◆ PAGE TEXT ◆
* * *
Hawaii volcano lava flows destroy 117 Big Island homes

Lava from Hawaii's erupting Kilauea volcano has destroyed 117 homes as of Monday, according to officials.

Public warned to avoid dangerous plume of steam laced with hydrochloric acid and fine glass particles

A plume of volcanic emissions rises from a lava fountain during eruptions of the Kilauea volcano in Hawaii. (Terray Sylvester/Reuters)

Lava from Hawaii's erupting Kilauea volcano has destroyed more than 100 homes in a rural Big Island district. 

As of Monday, lava has burned down 117 homes, said Hawaii County spokesperson Janet Snyder. On Friday, the count was at 87 homes. 

She didn't have an estimate for how many other homes are threatened. 

Authorities since last week had been urging residents to leave before lava spewing from a volcanic fissure at the eastern foot of Kilauea reached the area.

The final phase of the evacuation was carried out late on Friday and early on Saturday by fire and police department personnel, with help from the Hawaii National Guard and public works teams, county civil defence Snyder told Reuters by email.

This satellite image captured Sunday shows advancing lava flows as they approach Kapoho Bay and the Vacationland residential neighbourhood. (DigitalGlobe/Associated Press)

An estimated 500 people live in the Kapoho area, but Snyder said it was not immediately clear how many residents, if any, had chosen to stay behind.

Another 2,000 people have been evacuated from Leilani Estates, an area farther west where dozens of homes have been devoured or cut off by rivers of lava streaming over the landscape since May 3.
* * *
◆ TASKS AND EXERCISES ◆
1: In the article on the Kilauea lava flows, how many people were estimated to live in the Kapoho area?
2: Extend the article on the Kilauea lava flows, picking up after its final sentence.
* * *
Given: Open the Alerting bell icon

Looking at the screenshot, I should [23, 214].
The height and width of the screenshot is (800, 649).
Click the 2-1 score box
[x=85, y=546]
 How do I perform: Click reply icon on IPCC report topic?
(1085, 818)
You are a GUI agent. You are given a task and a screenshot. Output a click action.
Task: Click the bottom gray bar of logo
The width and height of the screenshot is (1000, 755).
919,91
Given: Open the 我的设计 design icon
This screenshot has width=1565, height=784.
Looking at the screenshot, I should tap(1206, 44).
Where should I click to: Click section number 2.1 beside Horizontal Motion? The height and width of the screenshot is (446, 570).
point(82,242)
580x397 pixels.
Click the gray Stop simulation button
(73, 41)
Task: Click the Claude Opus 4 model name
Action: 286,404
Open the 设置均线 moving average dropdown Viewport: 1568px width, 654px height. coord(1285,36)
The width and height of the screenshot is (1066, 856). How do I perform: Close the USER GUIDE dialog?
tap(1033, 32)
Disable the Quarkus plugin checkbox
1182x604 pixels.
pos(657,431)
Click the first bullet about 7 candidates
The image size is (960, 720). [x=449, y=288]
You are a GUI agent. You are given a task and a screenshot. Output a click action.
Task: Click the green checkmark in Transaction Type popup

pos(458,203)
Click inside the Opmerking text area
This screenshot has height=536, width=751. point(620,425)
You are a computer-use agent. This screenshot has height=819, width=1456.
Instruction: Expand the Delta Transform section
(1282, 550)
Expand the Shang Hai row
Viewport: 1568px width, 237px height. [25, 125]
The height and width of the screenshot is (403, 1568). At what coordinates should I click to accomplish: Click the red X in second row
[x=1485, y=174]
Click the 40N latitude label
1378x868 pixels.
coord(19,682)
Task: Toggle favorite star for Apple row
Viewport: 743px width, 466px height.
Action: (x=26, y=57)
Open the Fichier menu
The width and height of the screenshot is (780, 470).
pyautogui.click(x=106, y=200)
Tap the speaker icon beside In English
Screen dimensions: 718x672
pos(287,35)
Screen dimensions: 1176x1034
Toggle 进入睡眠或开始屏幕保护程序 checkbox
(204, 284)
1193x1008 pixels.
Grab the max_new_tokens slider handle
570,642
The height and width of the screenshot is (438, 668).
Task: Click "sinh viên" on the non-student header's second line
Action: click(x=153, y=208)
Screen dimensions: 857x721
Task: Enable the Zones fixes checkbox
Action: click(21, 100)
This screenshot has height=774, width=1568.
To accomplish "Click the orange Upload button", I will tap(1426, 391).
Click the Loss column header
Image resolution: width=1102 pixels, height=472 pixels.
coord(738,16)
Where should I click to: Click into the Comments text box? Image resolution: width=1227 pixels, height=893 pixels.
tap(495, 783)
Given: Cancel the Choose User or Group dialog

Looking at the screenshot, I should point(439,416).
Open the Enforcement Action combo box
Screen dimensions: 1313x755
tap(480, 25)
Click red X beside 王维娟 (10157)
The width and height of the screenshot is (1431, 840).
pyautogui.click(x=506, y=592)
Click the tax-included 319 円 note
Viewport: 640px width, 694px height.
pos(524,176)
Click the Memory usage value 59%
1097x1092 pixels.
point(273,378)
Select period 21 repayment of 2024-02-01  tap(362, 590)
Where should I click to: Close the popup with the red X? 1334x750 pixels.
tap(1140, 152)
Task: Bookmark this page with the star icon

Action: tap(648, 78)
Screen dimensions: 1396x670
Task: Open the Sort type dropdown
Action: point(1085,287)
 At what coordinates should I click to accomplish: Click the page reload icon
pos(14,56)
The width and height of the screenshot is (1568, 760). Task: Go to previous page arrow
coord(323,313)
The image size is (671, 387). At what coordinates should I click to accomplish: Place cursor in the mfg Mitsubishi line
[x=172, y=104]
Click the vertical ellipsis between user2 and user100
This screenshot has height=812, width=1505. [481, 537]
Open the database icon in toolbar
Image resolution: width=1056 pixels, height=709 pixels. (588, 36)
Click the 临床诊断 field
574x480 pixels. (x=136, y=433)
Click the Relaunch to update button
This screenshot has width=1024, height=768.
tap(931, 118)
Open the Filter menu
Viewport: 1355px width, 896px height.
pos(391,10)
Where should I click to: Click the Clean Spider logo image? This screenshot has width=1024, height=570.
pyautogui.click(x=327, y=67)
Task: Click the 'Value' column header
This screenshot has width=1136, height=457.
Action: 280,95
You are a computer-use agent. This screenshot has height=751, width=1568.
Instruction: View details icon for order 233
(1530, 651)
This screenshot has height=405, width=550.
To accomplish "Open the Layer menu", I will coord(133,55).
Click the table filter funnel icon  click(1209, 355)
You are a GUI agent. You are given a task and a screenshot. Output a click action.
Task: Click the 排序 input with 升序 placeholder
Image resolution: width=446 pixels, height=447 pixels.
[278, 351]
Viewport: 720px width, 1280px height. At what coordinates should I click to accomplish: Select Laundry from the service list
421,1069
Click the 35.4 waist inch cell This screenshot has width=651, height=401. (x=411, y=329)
* * *
◆ ANSWERS FOR THIS EXERCISE ◆
1: An estimated 500 people.

2:
Three people had to be airlifted to safety on Sunday morning as lava threatened an isolated area where they had become trapped, the National Guard said. 

Plume of hydrochloric acid, steam

Helicopter footage from the U.S. Geological Survey on Monday showed lava from one fissure entering the ocean at Kapoho Bay. 

Scientists said a laze plume was blowing inland from the ocean entry but dissipating quickly. Laze is formed when hot lava hits the ocean, reacts with sea water and sends steam containing hydrochloric acid and fine glass particles in the air. 

Officials warned the public to stay away from the plume because it can irritate skin and eyes and make it difficult to breathe. 

Lava also destroyed a freshwater lake, boiling away all of the water in it, the Hawaiian Volcano Observatory reported Saturday.

Lava illuminates the sky above Leilani Estates on Sunday. Lava has cut off access to some roads, leading to a series of evacuations and rescues. (Terray Sylvester/Reuters)

There have been various arrests of people forcing their way through blocked areas. Police on Monday said a 62-year-old man sped through a checkpoint near an intersection where lava was approaching. He faces charges that include refusing to evacuate and reckless driving. Police said a 55-year-old man was arrested last week after he circumvented a traffic checkpoint and crashed his vehicle into a hardened lava flow.

The month-long eruption has claimed as much as a half of a forest reserve that's home to native birds and trees that have already been declining because of disease, state officials said.